▶ _Excerpt to read_
1) There are no gay or lesbian couples living outside San Francisco, New York and West Hollywood.

2) Gay people live everywhere. However, they have an unexplained medical condition where they are unable to feel love unless they are breathing the magical sea air of Provincetown, Rehoboth or Fire Island

3) Same-sex couples across America are reticent to show public affection because of harassment or hate violence.

The 2000 census showed that same-sex partners live in 99.3 percent of all US counties, which disproves my first theory.

My second hypothesis doesn't hold because there is no medical condition inhibiting gay peoples' ability to love. Of course, there are gay people who use thinly veiled defense mechanisms such as "I don't believe in PDA." Give me a break - even the most uptight, emotionally distant heterosexual couples still hold hands in public.

This leaves Option Three. According to the FBI's 2003 report on hate crimes, (the most recent year statistics are available) sexual orientation just surpassed religion as the second highest category. The report shows that 8,715 reported hate crimes occurred, with 1,430 (16.4 %) based on real or perceived sexual orientation.

▶ _Your objective_
Print the passage about same-sex couples and public affection word for word, from "3) Same-sex couples" up to and including "hands in public.".

▶ _Provided data_
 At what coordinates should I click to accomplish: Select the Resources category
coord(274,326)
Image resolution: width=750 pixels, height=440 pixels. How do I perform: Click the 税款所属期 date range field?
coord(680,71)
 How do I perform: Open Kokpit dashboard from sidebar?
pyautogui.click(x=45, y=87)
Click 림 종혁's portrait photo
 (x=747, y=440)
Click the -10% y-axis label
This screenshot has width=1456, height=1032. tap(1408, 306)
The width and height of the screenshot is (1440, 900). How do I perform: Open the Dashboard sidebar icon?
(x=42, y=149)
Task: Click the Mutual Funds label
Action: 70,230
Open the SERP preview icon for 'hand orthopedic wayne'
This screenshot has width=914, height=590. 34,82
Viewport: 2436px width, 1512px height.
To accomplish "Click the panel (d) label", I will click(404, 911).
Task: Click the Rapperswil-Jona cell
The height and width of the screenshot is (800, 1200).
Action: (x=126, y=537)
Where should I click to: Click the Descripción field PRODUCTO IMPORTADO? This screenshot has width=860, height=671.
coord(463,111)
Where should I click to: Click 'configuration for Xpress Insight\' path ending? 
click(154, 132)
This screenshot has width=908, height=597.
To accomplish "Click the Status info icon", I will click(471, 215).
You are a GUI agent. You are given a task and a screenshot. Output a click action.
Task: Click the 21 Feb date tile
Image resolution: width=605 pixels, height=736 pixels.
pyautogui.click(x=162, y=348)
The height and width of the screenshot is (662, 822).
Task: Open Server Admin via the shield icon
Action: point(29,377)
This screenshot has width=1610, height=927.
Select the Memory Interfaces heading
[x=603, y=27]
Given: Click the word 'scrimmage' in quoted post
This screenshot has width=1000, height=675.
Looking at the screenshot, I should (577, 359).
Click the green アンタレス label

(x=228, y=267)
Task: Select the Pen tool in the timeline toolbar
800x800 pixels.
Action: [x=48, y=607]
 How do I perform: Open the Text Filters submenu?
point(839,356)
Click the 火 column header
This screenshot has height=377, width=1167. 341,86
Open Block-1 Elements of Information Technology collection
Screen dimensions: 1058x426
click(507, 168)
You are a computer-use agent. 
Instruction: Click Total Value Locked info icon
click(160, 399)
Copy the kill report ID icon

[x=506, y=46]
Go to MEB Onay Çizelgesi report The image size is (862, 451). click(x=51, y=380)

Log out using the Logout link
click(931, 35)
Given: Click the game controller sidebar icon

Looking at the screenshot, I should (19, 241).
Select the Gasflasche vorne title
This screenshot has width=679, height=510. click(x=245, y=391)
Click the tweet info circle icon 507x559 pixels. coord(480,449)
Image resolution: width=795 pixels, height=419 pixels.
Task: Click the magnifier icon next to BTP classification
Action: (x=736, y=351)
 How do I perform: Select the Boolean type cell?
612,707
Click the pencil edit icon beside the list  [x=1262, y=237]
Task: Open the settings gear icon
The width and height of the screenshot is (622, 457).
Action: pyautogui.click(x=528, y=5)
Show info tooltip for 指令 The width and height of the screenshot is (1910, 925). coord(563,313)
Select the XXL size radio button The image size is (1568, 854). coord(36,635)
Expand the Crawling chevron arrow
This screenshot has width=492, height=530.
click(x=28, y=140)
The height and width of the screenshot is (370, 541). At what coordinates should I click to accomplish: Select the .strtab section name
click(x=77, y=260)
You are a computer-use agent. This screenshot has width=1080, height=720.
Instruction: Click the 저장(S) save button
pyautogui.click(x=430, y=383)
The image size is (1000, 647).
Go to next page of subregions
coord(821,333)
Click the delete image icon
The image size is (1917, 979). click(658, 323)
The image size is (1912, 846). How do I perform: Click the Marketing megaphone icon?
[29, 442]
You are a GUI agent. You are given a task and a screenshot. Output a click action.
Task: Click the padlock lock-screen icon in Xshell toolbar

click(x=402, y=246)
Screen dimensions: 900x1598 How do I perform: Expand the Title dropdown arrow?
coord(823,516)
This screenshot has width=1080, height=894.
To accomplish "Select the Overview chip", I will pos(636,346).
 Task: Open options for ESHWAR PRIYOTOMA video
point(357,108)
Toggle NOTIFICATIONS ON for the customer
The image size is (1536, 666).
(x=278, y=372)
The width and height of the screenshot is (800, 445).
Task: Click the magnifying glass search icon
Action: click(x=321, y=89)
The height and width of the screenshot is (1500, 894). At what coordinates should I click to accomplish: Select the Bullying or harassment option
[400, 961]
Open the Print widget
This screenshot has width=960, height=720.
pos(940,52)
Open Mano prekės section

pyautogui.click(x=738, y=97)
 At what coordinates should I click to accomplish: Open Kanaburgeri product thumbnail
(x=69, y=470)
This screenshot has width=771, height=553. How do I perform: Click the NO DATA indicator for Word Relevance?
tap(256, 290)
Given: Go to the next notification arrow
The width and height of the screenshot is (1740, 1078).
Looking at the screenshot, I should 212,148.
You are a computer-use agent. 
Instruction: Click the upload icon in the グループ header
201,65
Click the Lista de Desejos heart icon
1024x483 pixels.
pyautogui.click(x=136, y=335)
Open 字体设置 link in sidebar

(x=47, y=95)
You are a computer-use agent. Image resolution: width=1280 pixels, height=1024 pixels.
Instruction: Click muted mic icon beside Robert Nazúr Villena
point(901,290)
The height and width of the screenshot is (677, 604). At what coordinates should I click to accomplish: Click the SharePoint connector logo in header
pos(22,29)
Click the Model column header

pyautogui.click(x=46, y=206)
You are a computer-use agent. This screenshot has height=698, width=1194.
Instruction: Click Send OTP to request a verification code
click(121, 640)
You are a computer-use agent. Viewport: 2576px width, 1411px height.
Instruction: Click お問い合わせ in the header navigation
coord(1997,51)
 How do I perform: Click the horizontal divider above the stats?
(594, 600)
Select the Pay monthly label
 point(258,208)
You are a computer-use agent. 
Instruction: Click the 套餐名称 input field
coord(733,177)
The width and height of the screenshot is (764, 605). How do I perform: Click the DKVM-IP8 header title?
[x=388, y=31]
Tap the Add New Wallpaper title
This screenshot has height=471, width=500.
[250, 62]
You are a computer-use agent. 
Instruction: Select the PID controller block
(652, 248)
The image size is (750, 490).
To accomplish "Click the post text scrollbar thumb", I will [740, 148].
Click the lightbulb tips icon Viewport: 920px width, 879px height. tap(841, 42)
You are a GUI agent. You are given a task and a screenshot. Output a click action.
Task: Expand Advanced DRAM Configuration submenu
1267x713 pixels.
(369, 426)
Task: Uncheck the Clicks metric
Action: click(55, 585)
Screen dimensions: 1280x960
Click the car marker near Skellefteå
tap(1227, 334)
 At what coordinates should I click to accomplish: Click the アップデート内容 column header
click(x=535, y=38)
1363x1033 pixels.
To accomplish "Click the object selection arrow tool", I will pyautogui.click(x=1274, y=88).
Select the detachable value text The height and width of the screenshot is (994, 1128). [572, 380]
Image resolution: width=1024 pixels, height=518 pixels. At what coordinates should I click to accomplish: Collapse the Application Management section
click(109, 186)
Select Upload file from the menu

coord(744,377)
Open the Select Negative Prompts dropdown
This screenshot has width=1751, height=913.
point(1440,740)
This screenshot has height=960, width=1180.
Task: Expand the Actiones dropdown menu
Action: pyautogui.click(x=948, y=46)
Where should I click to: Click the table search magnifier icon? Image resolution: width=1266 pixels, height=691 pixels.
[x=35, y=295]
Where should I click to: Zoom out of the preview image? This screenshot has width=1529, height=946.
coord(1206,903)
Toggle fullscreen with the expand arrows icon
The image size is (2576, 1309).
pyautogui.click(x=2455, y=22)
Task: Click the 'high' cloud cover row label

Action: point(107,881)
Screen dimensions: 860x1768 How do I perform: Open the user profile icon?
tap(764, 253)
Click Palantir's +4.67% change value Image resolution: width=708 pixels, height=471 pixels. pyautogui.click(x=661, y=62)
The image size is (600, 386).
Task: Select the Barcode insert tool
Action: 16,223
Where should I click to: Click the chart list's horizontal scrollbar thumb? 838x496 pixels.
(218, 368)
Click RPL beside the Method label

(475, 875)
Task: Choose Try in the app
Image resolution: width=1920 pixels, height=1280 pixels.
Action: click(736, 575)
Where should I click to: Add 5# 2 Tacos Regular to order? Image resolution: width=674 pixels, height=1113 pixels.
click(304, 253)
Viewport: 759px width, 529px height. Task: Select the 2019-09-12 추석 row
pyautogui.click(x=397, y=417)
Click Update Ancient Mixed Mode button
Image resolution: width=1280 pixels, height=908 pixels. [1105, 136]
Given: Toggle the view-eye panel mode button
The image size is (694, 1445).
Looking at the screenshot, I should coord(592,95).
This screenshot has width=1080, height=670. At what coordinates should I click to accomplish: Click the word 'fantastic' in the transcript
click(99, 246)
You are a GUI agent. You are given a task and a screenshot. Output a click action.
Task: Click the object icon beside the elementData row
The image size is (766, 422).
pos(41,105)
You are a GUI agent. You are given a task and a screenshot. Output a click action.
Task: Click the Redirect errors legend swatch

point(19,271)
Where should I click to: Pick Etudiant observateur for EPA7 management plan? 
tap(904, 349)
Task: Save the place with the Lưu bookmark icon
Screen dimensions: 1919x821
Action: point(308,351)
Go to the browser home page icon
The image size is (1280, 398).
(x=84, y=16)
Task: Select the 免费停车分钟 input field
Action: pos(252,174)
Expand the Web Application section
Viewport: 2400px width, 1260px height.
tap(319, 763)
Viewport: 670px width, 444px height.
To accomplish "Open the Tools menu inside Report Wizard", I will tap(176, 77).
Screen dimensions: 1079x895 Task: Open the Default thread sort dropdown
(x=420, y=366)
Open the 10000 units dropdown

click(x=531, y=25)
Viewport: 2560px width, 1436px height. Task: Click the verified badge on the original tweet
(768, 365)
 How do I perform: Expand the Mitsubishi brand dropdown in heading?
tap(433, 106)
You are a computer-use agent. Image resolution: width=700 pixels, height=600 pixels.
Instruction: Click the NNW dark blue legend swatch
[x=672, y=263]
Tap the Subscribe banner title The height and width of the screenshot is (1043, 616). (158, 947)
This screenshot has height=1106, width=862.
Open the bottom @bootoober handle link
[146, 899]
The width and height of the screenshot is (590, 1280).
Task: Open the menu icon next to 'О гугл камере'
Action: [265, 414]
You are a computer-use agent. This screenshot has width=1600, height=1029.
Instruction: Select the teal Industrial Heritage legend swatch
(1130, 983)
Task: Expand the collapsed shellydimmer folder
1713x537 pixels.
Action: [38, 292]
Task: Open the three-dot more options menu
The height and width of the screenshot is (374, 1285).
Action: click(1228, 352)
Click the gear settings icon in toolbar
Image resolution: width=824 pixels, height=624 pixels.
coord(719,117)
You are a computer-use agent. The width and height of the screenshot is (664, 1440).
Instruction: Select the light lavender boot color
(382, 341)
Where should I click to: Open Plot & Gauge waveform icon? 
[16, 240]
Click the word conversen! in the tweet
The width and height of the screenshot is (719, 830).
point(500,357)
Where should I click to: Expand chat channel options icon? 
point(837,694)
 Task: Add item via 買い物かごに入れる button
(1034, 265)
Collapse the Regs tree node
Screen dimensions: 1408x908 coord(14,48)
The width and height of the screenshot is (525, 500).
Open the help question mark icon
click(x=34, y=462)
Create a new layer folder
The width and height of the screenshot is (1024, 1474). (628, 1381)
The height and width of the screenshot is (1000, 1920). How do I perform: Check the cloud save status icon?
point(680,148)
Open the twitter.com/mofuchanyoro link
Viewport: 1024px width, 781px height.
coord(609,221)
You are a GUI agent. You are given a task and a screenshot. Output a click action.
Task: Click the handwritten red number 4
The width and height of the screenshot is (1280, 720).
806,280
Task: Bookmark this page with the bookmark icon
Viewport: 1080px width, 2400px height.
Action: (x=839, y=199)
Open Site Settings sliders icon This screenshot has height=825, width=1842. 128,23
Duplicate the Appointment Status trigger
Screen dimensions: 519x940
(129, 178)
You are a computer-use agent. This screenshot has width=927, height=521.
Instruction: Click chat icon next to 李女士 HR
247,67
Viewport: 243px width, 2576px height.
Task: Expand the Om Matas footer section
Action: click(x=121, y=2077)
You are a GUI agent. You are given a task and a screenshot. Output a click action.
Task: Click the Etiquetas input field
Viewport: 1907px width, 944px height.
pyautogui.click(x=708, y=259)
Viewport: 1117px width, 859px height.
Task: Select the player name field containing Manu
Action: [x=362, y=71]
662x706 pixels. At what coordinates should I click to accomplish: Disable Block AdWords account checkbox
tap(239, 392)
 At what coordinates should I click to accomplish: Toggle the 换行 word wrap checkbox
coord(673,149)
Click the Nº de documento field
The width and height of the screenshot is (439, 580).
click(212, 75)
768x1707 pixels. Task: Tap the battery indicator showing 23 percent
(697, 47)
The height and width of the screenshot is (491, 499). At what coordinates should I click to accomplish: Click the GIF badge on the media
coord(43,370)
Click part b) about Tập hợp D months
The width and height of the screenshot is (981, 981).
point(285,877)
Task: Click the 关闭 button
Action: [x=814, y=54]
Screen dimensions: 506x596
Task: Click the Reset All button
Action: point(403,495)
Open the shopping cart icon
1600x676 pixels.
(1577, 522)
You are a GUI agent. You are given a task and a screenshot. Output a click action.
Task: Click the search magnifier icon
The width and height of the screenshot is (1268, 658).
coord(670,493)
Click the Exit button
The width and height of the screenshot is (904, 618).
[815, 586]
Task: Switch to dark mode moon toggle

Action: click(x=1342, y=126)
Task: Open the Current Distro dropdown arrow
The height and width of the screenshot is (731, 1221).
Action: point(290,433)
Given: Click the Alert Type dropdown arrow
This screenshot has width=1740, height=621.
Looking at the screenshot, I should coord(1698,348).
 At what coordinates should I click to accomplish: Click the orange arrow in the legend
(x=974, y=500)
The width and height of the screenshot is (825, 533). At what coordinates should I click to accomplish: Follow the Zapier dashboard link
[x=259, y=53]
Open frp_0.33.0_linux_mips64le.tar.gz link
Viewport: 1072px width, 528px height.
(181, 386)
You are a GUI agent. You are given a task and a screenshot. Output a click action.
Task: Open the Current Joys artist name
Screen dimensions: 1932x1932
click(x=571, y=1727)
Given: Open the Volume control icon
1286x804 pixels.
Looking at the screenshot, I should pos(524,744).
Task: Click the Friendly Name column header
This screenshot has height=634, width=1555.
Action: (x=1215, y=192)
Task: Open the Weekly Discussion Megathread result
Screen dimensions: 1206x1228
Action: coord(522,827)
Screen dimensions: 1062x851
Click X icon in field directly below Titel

▶ _Task result_
3) Same-sex couples across America are reticent to show public affection because of harassment or hate violence.

The 2000 census showed that same-sex partners live in 99.3 percent of all US counties, which disproves my first theory.

My second hypothesis doesn't hold because there is no medical condition inhibiting gay peoples' ability to love. Of course, there are gay people who use thinly veiled defense mechanisms such as "I don't believe in PDA." Give me a break - even the most uptight, emotionally distant heterosexual couples still hold hands in public.